We decided therefore to make use of pseudo-relations and transform the above sentence in something like ­ SARS_CoV_2-use-receptor and ­ SARS_CoV_2-use_for-entry. The representation is redundant but it allows dealing with prepositional relations in exactly the same way as standard subject-object relations (notice that in the representation of triples the dash (-) represents the separator between subject, predicate and object, whereas the underscore (_) represent group of words grouped together in a single logical token.


1.3       Partial Relations

Partial relations are relations where either the subject or the object is absent. This might because one of them was really absent as in:

The contagion rate was reduced significantly.

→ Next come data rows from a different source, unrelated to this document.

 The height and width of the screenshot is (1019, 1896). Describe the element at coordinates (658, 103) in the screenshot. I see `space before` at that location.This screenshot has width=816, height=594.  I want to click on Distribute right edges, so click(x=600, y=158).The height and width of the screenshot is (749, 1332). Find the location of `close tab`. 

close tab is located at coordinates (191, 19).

In other cases the link is difficult to capture as in:

The contagion rate was reduced significantly but in order to be stopped by the current measures a different control system should be deployed…

Where it is clear the logical object of stop is rate but we can currently only extract something like measure-stop.

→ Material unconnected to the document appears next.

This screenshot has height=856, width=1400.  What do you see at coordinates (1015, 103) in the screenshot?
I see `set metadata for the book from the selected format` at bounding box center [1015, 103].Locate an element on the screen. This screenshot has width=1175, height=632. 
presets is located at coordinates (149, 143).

Finally we can have uncomplete relations due to parsing errors (missed identification of subject/object)

We decided to keep these binary relations as they might allow the identification of useful pieces of information, despite of the fact the information is not complete.


1.4       Nominals

In AsI-Health we will call “nominals” expressions occurring as subjects or objects. A crucial point in open information extraction is “to which degree of specificity should my nominals be represented?”. Let’s take a sentence such as:

Most patients had visited or worked in a seafood wholesale market in Wuhan.

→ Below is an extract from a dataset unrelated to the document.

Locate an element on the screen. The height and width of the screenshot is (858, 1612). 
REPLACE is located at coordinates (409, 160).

Consider the relation whose predicate is visiting. Should the object be “market”, “wholesale market” or “seafood wholesale market”? There is no clear-cut answer. Of course in logical terms we should have a set of atomic predicates representing something as “patients visited a market and the market is of type wholesale and the market is of seafood”. As in the case of prepositional relations, however, this representation would be too complex for our model and difficult to query. We decided therefore to “explode” (or “unpack”) the nominals and to keep them all. Some of the relations extracted from the above sentence would therefore be:


Subject Predicate Object
patients visit Market
patients visit seafood wholesale market


patients visit wholesale market
patients visit seafood market


With these triples the researcher is able to refine her search and ask, for instance “how many times papers report that future patients visited a market”. However if she is rather interested in retrieving information about future patients visiting seafood market, our “unpacked” representation would equally provide answers.

Of course when “unpacking” is applied both to the subject and to the object we end up with a number of relations which is the Cartesian product of the unpacking results of the two. This is one of the reasons why in AsI-Health there are so many relations and why we had to rely on a rather powerful and scalable backend, i.e. ElasticSearch.